## About this task
In the records below, begin at the line containing "Click the globe" and end at the line containing "Task: Click the red"; quote every line in that span exactly, including both boundary lines, and no others.

## Stored data
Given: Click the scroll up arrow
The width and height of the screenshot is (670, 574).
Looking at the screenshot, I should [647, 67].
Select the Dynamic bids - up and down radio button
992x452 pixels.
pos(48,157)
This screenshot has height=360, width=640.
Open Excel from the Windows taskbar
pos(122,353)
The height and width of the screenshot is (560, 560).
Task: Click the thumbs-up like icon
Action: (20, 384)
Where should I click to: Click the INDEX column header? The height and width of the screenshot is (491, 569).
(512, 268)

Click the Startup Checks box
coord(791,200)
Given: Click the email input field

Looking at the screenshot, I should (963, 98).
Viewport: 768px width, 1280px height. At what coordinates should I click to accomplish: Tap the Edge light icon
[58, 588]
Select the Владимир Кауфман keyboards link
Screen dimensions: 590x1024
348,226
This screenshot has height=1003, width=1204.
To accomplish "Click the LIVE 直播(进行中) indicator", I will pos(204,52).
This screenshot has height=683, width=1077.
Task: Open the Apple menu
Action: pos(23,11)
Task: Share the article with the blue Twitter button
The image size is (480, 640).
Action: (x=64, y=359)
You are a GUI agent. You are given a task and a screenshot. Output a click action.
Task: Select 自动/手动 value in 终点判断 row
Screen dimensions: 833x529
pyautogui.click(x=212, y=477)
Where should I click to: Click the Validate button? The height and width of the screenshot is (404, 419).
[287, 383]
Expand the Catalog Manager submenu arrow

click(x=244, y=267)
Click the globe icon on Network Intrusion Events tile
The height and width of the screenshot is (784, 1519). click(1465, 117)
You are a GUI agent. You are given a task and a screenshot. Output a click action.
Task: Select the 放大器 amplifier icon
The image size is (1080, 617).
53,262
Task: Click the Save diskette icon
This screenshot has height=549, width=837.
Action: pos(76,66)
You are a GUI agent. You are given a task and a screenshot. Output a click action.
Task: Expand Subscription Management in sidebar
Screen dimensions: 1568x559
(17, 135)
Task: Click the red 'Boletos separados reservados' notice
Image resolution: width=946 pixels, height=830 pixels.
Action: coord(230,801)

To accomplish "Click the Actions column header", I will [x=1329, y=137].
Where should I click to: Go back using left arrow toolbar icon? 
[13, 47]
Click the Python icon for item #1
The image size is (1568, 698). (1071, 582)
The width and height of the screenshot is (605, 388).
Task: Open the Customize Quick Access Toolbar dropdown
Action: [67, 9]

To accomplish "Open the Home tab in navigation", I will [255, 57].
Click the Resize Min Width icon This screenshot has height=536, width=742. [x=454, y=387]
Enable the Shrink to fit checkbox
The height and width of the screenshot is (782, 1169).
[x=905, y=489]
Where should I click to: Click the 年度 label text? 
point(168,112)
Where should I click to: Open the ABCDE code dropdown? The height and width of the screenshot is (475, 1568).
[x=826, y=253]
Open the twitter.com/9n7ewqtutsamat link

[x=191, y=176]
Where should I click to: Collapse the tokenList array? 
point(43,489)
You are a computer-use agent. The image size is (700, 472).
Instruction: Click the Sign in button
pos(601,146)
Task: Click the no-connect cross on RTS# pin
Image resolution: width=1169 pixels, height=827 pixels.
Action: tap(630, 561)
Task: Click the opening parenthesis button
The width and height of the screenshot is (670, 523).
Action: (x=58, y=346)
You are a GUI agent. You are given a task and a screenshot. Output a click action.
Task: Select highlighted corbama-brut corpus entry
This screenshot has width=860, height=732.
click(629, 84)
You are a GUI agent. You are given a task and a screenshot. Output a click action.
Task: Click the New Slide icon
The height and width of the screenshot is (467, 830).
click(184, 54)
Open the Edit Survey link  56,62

## Answer space
Click the globe icon on Network Intrusion Events tile
The height and width of the screenshot is (784, 1519). click(1465, 117)
You are a GUI agent. You are given a task and a screenshot. Output a click action.
Task: Select the 放大器 amplifier icon
The image size is (1080, 617).
53,262
Task: Click the Save diskette icon
This screenshot has height=549, width=837.
Action: pos(76,66)
You are a GUI agent. You are given a task and a screenshot. Output a click action.
Task: Expand Subscription Management in sidebar
Screen dimensions: 1568x559
(17, 135)
Task: Click the red 'Boletos separados reservados' notice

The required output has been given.